The event was chaired by Lena from Croatia.

The Women of Europe documentaion write up is available here:

‘Motherhood and Live Art’ Gathering 

The ‘Motherhood and Live Art’ took place on Friday 29 January 2016 from 6pm to 9pm.

This event gathered an invited group of live art and performance practitioners who are working with/around the maternal in their arts practice. All invited participants were asked to briefly introduce their ‘maternal performance practice’ and reflect on their aesthetics, including their processes and methodologies.

The event was chaired by Lena Simic and Emily Underwood-Lee.

Our mother/artist participants were: Clare Qualmann, Chloé Déchery (in absentia), Deej Fabyc, Emily Orley, Grace Surman, Helena Walsh, Helen Sargeant, Jennifer Verson, Katja Hilevaara, Lizzie Philps, Mary Paterson (in absentia), Miffy Ryan, Sarah Black, Tracy Evans and Zoë Gingell

Discussion revolved around these questions:
* Can we talk about ‘maternal performance aesthetics’? Is it useful? Are there any recurrent patterns in ‘maternal performance aesthetics’?
* What is specific about motherhood being ‘represented’ through live art/performance? What are recurrent themes in such re-presentations/re-enactments/re-figurations? How do the lived and the staged collide?
* What are the politics of ‘maternal performance making’, the politics of making work whilst at the same time looking after the children?
* What are the maternal artists’ processes and methodologies? Are there any networks of support, specifically aimed at mother/artists working in the medium of live art/contemporary performance?

Motherhood and Live Art documentation write-up compiled by Lena Simic and Emily Underwood-Lee is available here:

The Institute had £450 towards traveling expenses and refreshments for Motherhood and Live Art event and this was distributed among everyone who attended and needed it.

Launch Event 

The launch of the Study Room in Exile took place on Wednesday 30 September 2015 at the Institute for the Art and Practice of Dissent at Home.

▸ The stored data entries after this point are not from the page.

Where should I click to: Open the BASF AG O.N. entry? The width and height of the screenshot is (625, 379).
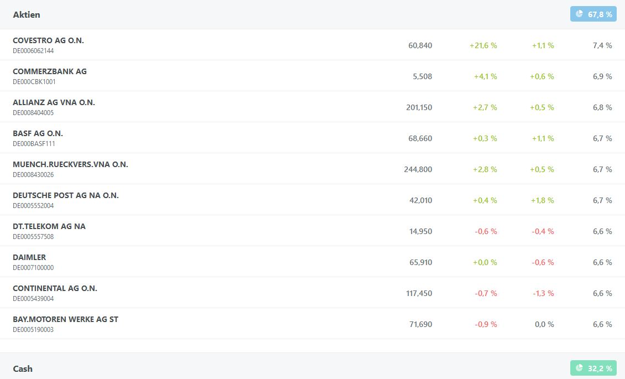click(38, 133)
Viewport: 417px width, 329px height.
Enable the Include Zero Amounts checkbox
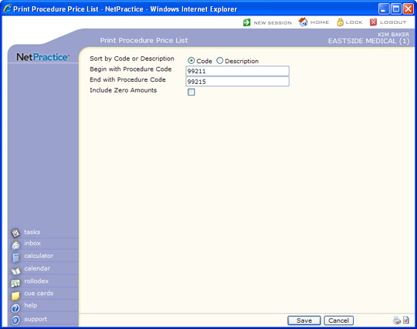[192, 92]
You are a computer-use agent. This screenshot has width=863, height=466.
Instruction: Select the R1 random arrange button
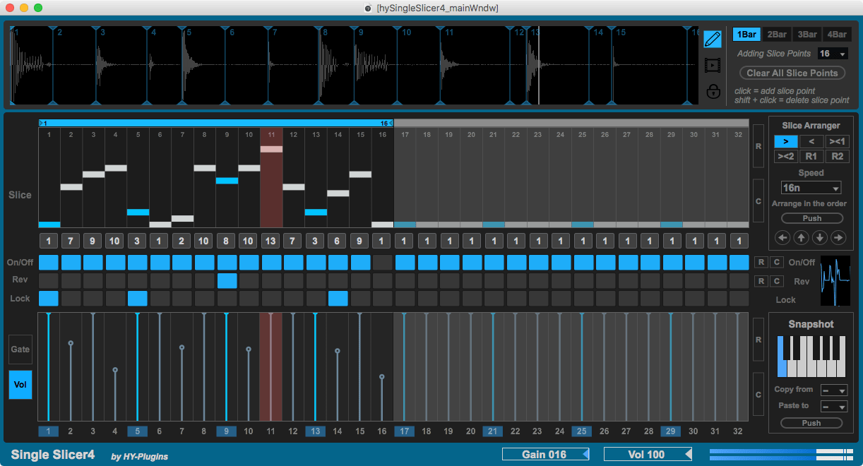click(811, 156)
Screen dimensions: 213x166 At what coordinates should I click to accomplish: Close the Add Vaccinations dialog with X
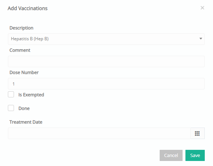coord(202,8)
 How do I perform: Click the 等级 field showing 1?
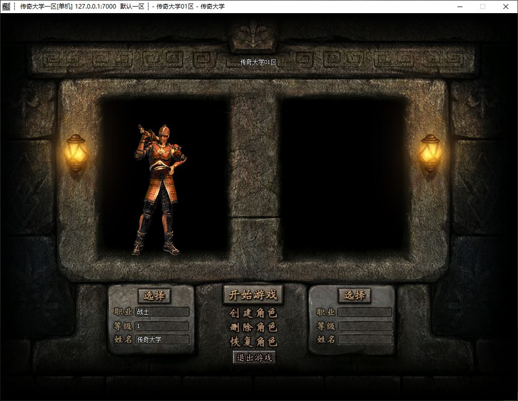[162, 326]
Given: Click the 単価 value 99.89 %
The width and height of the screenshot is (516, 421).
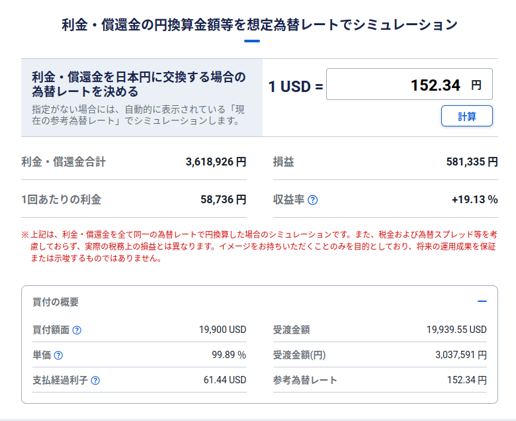Looking at the screenshot, I should point(229,355).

In the lead up to the launch, Gary and Lena from the Institute created a performative paper called ‘Study.Room.In.Exile.’ This paper was written collaboratively during a seven day separation from each other: Lena wrote from the domestic sphere where she digested seven LADA publications (all donated to the Institute by LADA), whilst Gary wrote from Athens where he attended the ‘Institutions, Politics, Performance’ conference. Gary was concerned with Exile and Lena with Study.

The performative paper from the event can be viewed here:

The recording of the Launch Event can be listened to here:

 

Further Info:

The Institute for the Art and Practice of Dissent at Home

The Institute for the Art and Practice of Dissent at Home is a space for dissenting the Capitalism of Culture. It has hosted a number of events, residencies and conversations from 2008 and is interested to discuss homemade aesthetics, the private/the public, the familial, class and money matters. The Institute is open to visits, proposals for projects, performances, discussions, screenings, residencies, exhibitions, actions and presentations. Email them at [email protected].

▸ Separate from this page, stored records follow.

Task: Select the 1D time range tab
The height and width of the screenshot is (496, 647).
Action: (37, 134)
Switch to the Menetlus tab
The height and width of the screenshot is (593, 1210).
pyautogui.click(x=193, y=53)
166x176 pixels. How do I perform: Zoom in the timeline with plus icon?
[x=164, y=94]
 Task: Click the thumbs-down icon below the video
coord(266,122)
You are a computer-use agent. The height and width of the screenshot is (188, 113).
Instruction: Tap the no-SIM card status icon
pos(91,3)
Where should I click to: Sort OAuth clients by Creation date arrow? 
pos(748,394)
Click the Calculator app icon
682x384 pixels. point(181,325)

The Institute’s running budget for this year is 10% of twoaddthree’s combined annual net income (i.e. two lectureship salaries, some freelance work, tax credits and child benefit) which currently stands at makes it approximately £3,670 – this is an increase from the year 2008 when the Institute annual budget was £2,857.10, but a decrease from 2013 when its budget was £5,100. Adults in the Institute now work full time as lecturers – they used to be on 0.5 – but in 2014, the mother is on maternity leave. We anticipate that this budget (£306 a month in 2014) will provide a nominal fee for invited artists, cultural activists and speakers to cover their expenses. The Institute is committed to financial transparency and all events are free for audiences.